Александр Исавнин: Это очень тяжелый момент, связанный с государственным регулированием частотного спектра в России. Действительно, очень многое зависит от военных. Отсутствует технологическая нейтральность, потому что эти частоты предоставлялись исключительно для fixmobile-доступа в интернет. Но они полезны для использования в 5G, поэтому есть шанс, что государство их конвертирует, не вернет военным, а разрешит использовать для предоставления услуг 5G в том объеме, в котором это получится.
Марьяна Торочешникова: Но, по-моему, это какая-то подковерная борьба.
Александр Исавнин: Да, отсутствие прозрачности – это действительно проблема. Когда Трампа забанили в Твиттере и в Фейсбуке, очень многие напугались. Действительно, многих банят в Фейсбуке за довольно странные обсуждения. Но в США или для англоязычных пользователей у Facebook есть довольно прозрачные процессы, которые объясняют, как именно нельзя друг с другом разговаривать, что они считают языком ненависти.
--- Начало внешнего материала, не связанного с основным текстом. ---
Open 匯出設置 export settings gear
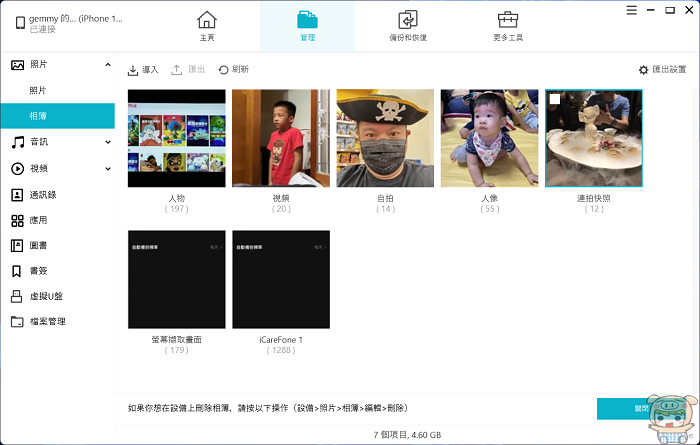Screen dimensions: 700x445 (x=644, y=70)
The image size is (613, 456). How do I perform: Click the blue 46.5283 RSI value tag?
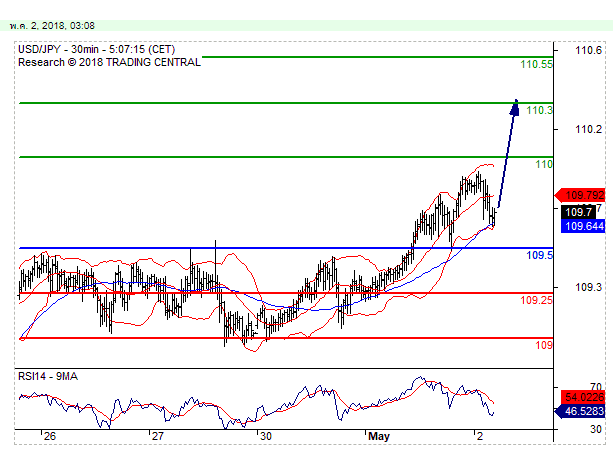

Все это довольно прозрачно и для стран Африки, потому что мы знаем, где там находится центр модерации, знаем представителей, которые этим занимаются, их можно найти в интернете, они публичны. А кто этим занимается для Восточной Европы, для славянских языков, мы не знаем. Мы интенсивно политически общаемся, можем употреблять какие-то выражения и не обижаться друг на друга, но прямой перевод фейсбучных инструкций покажет, что этого говорить нельзя. А мы удивляемся: немножко кому-то что-то написали, а нас забанили. Но Facebook не делает эту информацию прозрачной для нас. Либо они не считают нас достойными общения, либо надеются выстроить свои отдельные отношения с государствами и властями здесь, пытаются не разозлить наши власти, достигнуть каких-то соглашений, партнерских программ.
Марьяна Торочешникова: Или присматриваются, чтобы понять, где тут "красные" линии.
Александр Исавнин: Сегодня как раз говорили о том, что Facebook приготовится к блокировкам вслед за Twitter. Напомню, что в этом году осенью у нас будут выборы, поэтому основная цель контроля над информацией со стороны государства и пользователей – это не дать возможность независимым кандидатам обращать внимание на выборы. Я думаю, это та мотивация, которая сейчас движет государственными органами.